## [What you will do]
Write out the entire listing below word for word, without the pictures.

## [Dataset records]
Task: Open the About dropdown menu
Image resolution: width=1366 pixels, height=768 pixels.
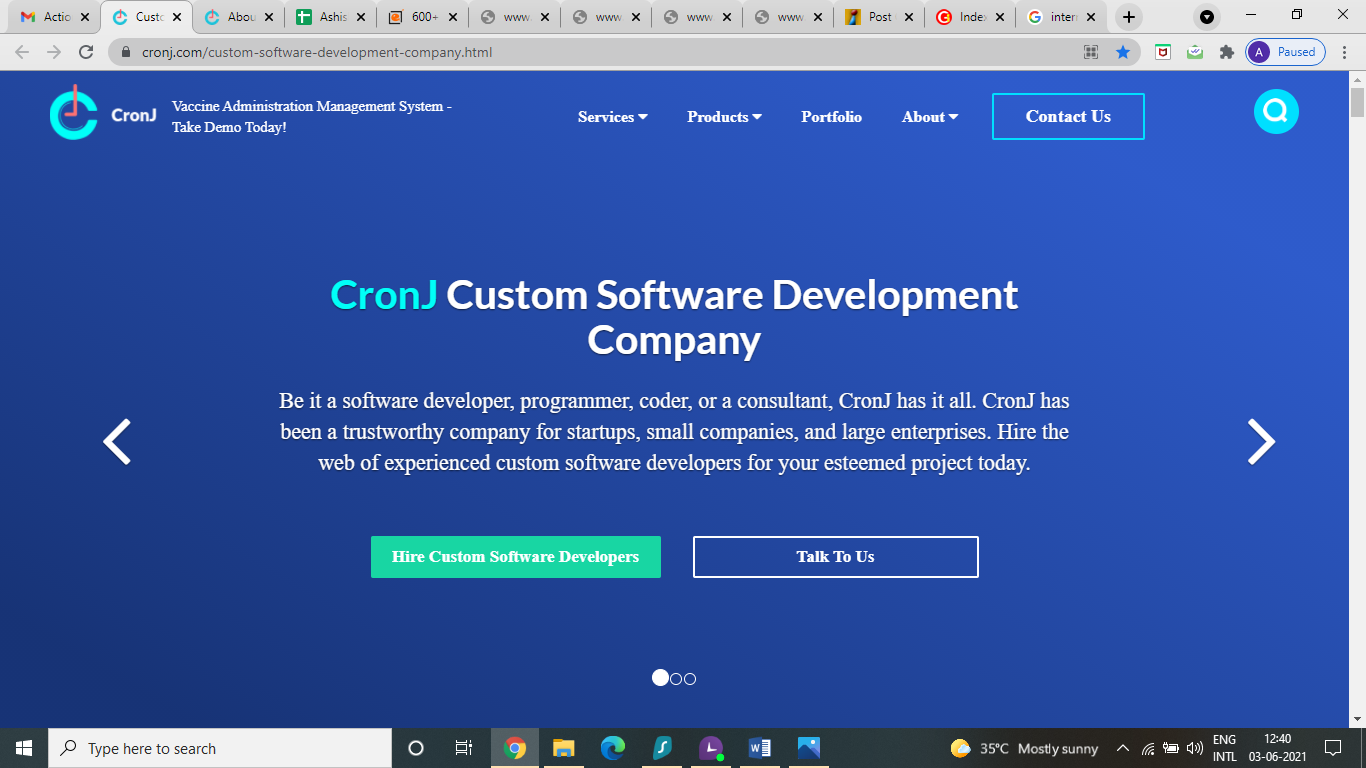Action: (x=928, y=117)
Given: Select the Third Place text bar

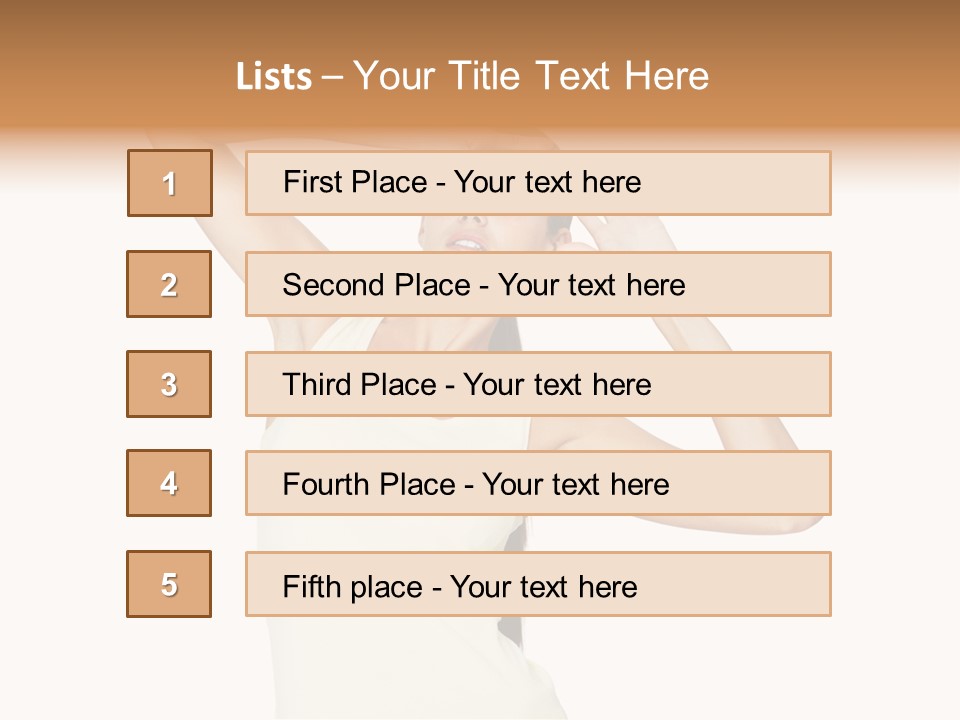Looking at the screenshot, I should [x=538, y=384].
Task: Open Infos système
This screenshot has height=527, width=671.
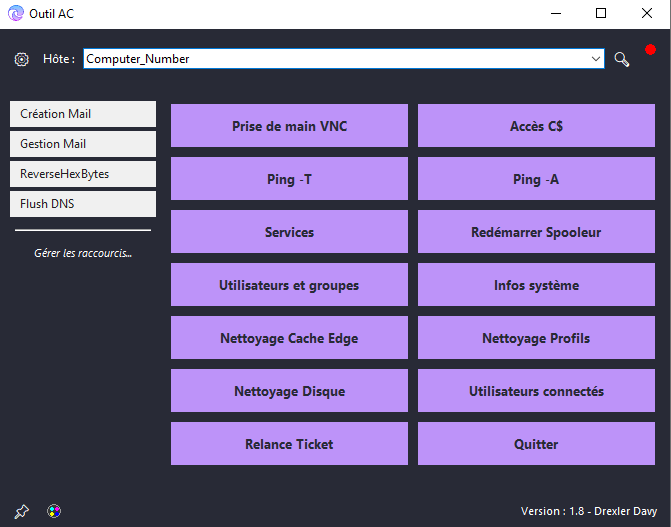Action: [536, 285]
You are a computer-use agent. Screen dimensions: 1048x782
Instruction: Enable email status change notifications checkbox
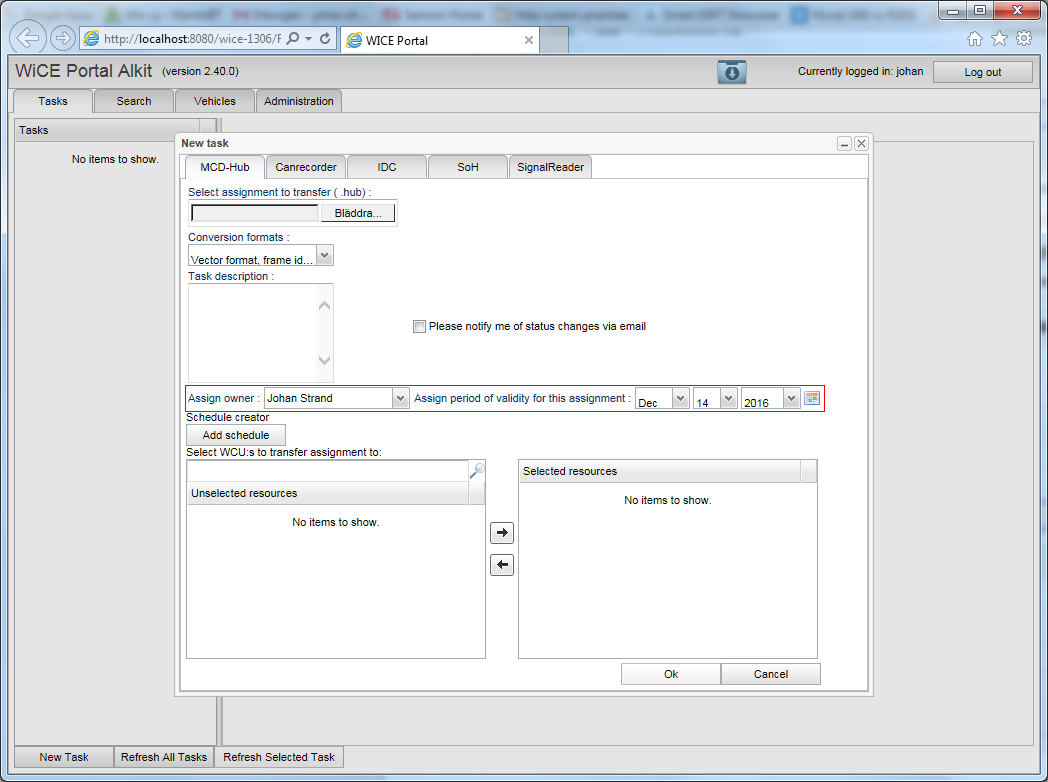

## [Exercise output]
Task: Open the About dropdown menu
Image resolution: width=1366 pixels, height=768 pixels.
Action: (x=928, y=117)
Given: Select the Third Place text bar

Looking at the screenshot, I should [x=538, y=384].
Task: Open Infos système
This screenshot has height=527, width=671.
Action: [536, 285]
You are a computer-use agent. Screen dimensions: 1048x782
Instruction: Enable email status change notifications checkbox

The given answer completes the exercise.